Husby’s endocrinologist has now discovered definitively how she can help him, so he’ll have more energy and be able to lead a normal life. In the meantime, she’s found a new treatment which can temporarily increase his fertility (perhaps). After that there’s fertility treatment (which at the moment we will get one shot at, the chances of success being low). After that we’re out of straws. And I know that even though I am not going to pin any hopes on any of the above being successful, once they’re finally all over and we’ve no more fertility treatments and Husby’s on his end-of-the-line medicine, it’s going to be worse. Whatever patch of rug we’ll have been trying not to stand on will finally and irretrievably be yanked from under us and we will topple into a chasm called ‘Can’t Have Children’.
That chasm is a dark place. There are people who inhabit it who are bitter and ever-grieving. I doubt there is anyone there who wouldn’t have had their own children if they could’ve. There are people there who have spent and lost time, energy, money (and even relationships) in their effort to do something which is absolutely natural; a fundamental biological function of being human, and which (for whatever reason) they cannot do.
It is unnatural. It is unfair. And it rankles.
And it angers when people who have no idea about it (why should they know or understand? This isn’t their world) offer advice “Maybe you should just relax – my friend/sister/whoever was trying to conceive for ages, then they gave up and almost immediately got pregnant“, silver linings “Well you should consider yourself lucky – I haven’t had a lie-in in years. And you get to do exactly as you want all day without demands being made of you. Wanna swap?” or platitudes “We don’t often get to know or understand God’s plan for us, but it is the right one – sometimes we only see it afterwards“
And then there’s the pity face.
The pity face makes me want to break things. When you meet me and hear my story, by all means side with me “That sucks, you’ve had to deal with a lot.“, offer (well chosen) words of support “I know someone who couldn’t have children, and they found it really hard, but they’ve adopted and have a lovely family now.” or encouragement “Just take it one day at a time and don’t expect too much of yourself at the moment.“, but if you give me the pity face, given how rapidly my ability to cope and my resolve are crumbling at the moment, I might just haul off and punch you in the snoot.

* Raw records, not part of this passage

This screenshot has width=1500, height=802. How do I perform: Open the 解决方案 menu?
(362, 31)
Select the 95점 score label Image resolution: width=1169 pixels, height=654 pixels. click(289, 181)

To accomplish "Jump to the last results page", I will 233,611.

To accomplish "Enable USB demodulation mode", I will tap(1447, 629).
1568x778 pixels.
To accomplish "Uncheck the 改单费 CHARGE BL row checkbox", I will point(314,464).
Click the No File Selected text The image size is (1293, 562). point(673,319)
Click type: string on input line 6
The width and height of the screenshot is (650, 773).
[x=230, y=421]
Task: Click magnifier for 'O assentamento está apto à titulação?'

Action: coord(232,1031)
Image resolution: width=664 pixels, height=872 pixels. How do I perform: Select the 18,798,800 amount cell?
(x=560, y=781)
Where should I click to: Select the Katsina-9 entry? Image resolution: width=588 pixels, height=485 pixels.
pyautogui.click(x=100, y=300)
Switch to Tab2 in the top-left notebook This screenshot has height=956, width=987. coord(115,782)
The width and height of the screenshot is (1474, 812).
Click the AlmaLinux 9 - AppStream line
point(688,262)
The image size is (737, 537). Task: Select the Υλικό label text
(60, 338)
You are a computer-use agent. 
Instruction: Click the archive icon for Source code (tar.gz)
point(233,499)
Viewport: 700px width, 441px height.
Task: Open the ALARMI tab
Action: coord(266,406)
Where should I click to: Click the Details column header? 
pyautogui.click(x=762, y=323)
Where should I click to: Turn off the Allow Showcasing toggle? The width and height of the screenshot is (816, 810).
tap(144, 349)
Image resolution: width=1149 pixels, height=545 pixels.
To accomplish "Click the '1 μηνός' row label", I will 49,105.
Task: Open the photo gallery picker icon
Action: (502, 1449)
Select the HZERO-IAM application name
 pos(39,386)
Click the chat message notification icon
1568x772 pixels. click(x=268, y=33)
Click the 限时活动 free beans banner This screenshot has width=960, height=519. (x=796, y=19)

You may well pity me, but internalise it, okay? Also, I know you feel bad for me, but there’s nothing you can do to help. Really. Nothing you can do will fix this (though sometimes I might take you up on something which will provide a shiny distraction) and nothing you can do can make it better. I wish more than you will ever know, that there was something you could do. Truly.
If you know me in real life, be patient with me.
I know there are worse problems out there in the big, bad world, which are faced by ordinary, wonderful people undeserving of such horror, but at the moment, what makes this one so much worse is that it’s mine.
Normal service will be resumed as soon as possible.
Ten (pretty bloody valiant) Things of Thankful
1. My family, who are a constant source of love, support and have an ever-extended shoulder to cry on.
2. Ditto Husby.
3. My fertile friends and their children, whose joy and abundance I get a small part of, a short time of vicarious living, and a bittersweet reminder of what I’m missing.
4. My infertile friends, who understand exactly what this is like.
5. The warmth of the day (because even if the sunshine and colours are pissing me off, at least I’m not cold)
6. I have my health.
7. I have my health.
8. I have my health.
9. Many prayers and well-wishes from many corners of the world. I’m sure they have helped (somehow) and will continue to (somehow) – I just believe it with a part of me that can’t quite believe it right now.